Der gelernte Tischler ist schon in seinen jungen Jahren bewusst jede Strecke mit dem Fahrrad gefahren, der Umwelt zuliebe. Den Führerschein machte er erst mit 25 Jahren, und selbst dann setzte er sich lieber aufs Rad. Bayern, Deutschland, die Niederlande, Korsika und sogar Amerika erkundete er auf zwei Rädern. "Sehen, riechen, erfahren - das ist beim Fahrradfahren alles eins", schwärmt Sojc. Dass man auf dem Fahrrad einzig und allein durch seine eigene Körperkraft überall hinkommen kann, fasziniert ihn. Aber es geht ihm auch ums bloße Unterwegssein: "Im Flugzeug werde ich in zwei Stunden von der einen in die andere Welt katapultiert. Beim Fahrradfahren ist das Ankommen dagegen ganz bewusst."
Gesellschafterin Mona Buchmann, die einige Semester Architektur studierte, betrachtet das Fahrrad dagegen von einer ganz anderen - künstlerischen - Seite. Für sie ist es vor allem ästhetisch, ein Kunstwerk, sowohl in Form, Material und Verarbeitung. Außerdem begeistert sie noch eine ganz andere Sache: "Im Auto ist die Geschwindigkeit zu schnell für uns, wir haben keinen Bezug mehr zur Außenwelt. Auf dem Fahrrad ist unser Geist dagegen fähig, Veränderungen der Landschaft wahrzunehmen."

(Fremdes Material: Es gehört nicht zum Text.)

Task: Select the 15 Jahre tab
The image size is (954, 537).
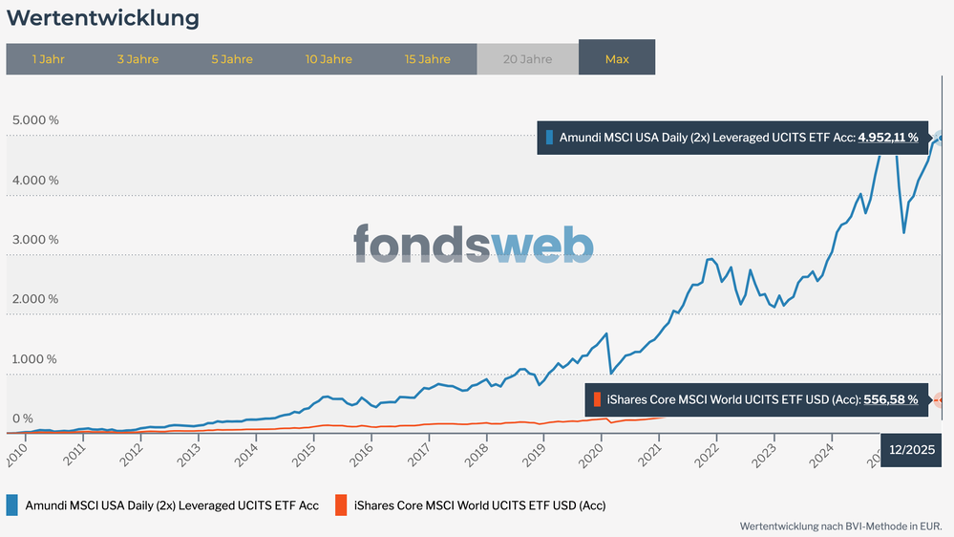Action: pyautogui.click(x=427, y=59)
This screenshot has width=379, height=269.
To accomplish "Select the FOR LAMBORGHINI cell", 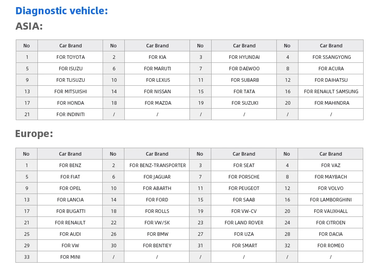I will [x=330, y=199].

Touren auf Nostalgierädern


Ivan Sojc' Sammlerherz ist immer auf der Suche nach neuen historischen Ausstellungsstücken. Schnell brachte ihm das den Beinamen "Trüffelschwein der Fahrräder" ein. Glanzstück seiner Sammlung ist eine Original-Laufmaschine von 1820, sie ist das älteste Fahrzeug des Museums. Auch tausende von Einzelstücken hat Sojc gesammelt: historische Leuchten, Ritzeln, Reparatur-Sets, Fahnen von Fahrrad-Vereinen, zeitgenössische Reklame, Firmenschilder und zahlreiche Klingeln.
Mit Begeisterung bietet Ivan Sojc außerdem Hochradkurse und geführte Fahrradtouren auf Nostalgierädern der dreißiger bis fünfziger Jahre an. Dem Erlebnis mit und auf dem Fahrrad sind keine Grenzen gesetzt. Im Deutschen Fahrradmuseum geht es eben immer rund.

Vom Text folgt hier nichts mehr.